BACKGROUND Elevated liver
enzymes is a common clinical problem with many possible etiologies, yet some are rare and can be missed. Patients with
sickle cell disease (SCD) may be at risk of
liver disease due to recurrent
blood transfusion predisposing to viral
hepatitis. Furthermore, recurrent transfusions can increase the risk of
iron overload, which can create deposits in the liver, eventually resulting in chronic
liver disease. Liver biopsy is an essential tool to establish a diagnosis of
liver disease in many patients with unexplained elevation of liver
enzymes. Recently, endosocpic ultrasound (EUS)-guided liver biopsy has been shown to be safe and effective in obtaining adequate liver tissue. However, the safety and efficacy has not been established in patients with SCD. CASE REPORT A 59-year-old man with SCD and
beta-thalassemia minor was evaluated for persistently elevated liver
enzymes (mainly cholestatic). He had a background history of treated hepatitis C virus
infection.
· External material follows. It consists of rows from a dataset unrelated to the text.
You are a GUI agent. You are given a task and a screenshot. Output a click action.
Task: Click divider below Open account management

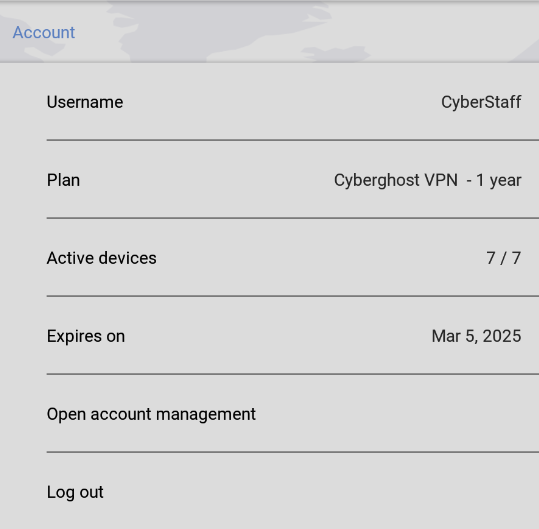click(293, 452)

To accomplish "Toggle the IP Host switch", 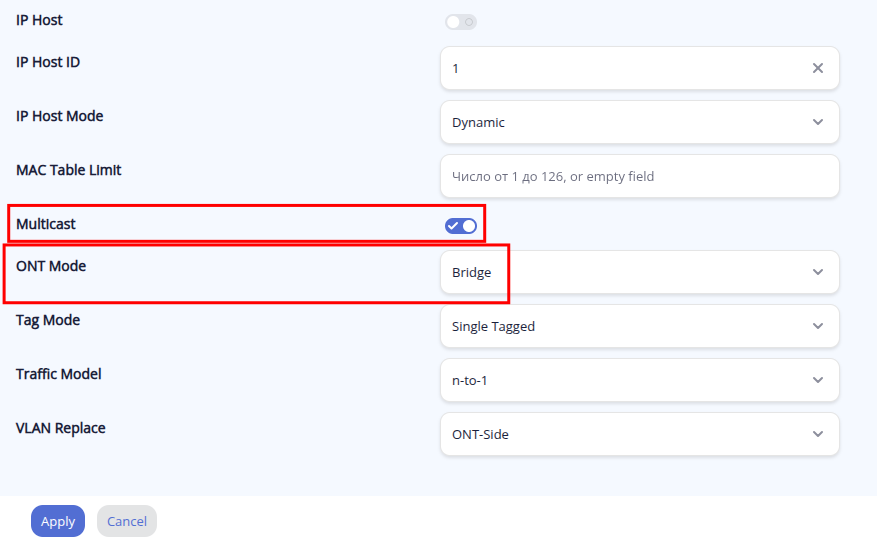I will 461,21.
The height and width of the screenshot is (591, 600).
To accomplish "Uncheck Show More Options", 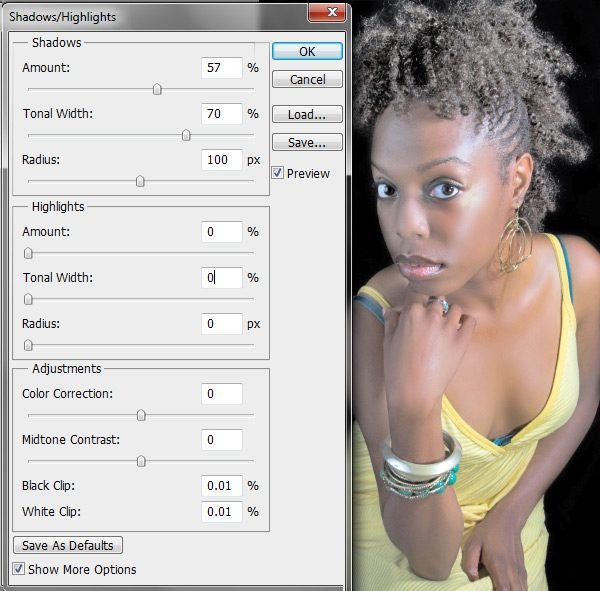I will (x=19, y=569).
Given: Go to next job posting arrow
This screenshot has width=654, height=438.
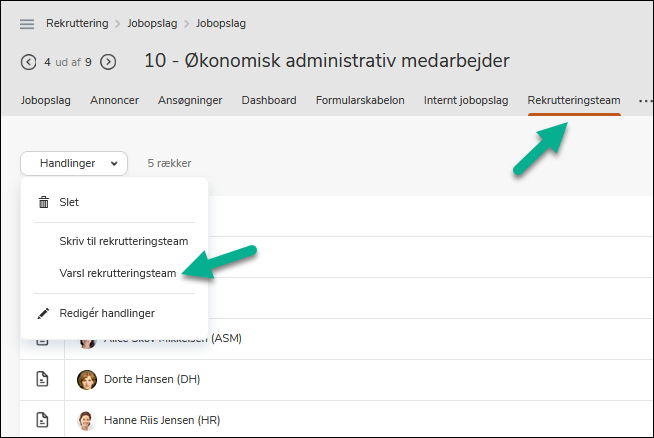Looking at the screenshot, I should tap(108, 62).

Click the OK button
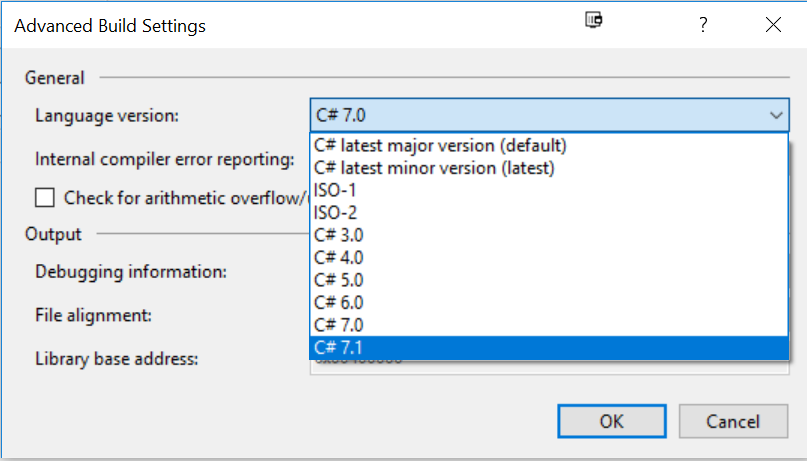(612, 421)
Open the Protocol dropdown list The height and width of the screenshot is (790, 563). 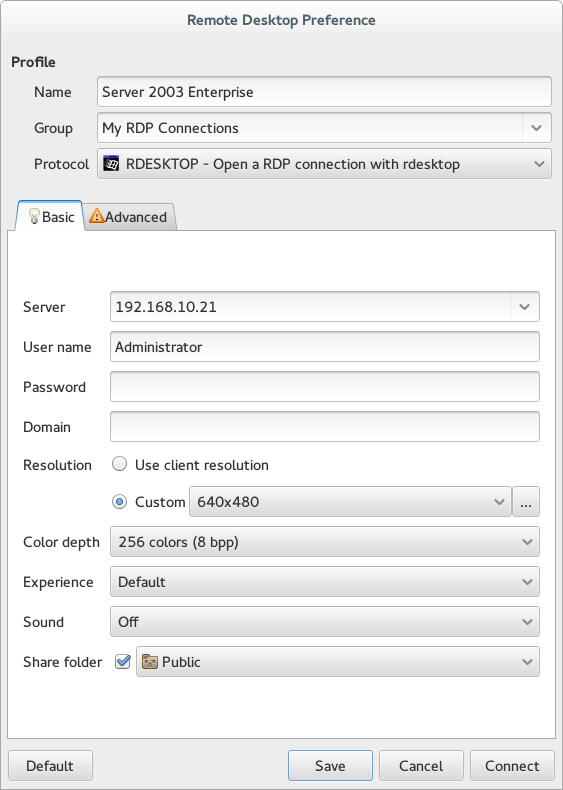point(324,164)
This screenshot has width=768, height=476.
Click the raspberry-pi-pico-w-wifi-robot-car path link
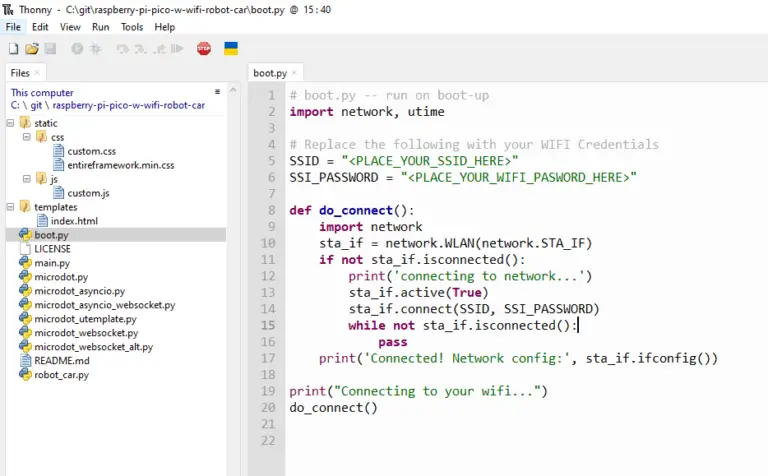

He had multiple
blood transfusions in the past for sickle cell crisis. A diagnostic work-up revealed negative viral and autoimmiune serology and no evidence of biliary obstruction on abdominal imaging. The
iron profile was elevated, consistent with
iron overload. An EUS-guided liver biopsy confirmed a diagnosis hepatic
hemosiderosis secondary to long-term
blood transfusions. CONCLUSIONS This report emphasizes the importance of careful monitoring of
iron levels in patients with hematological conditions requiring long-term
blood transfusions. In addition, it highlights the emerging role of EUS-guided liver biopsy as a safe and accurate alternative to percutaneous liver biopsy.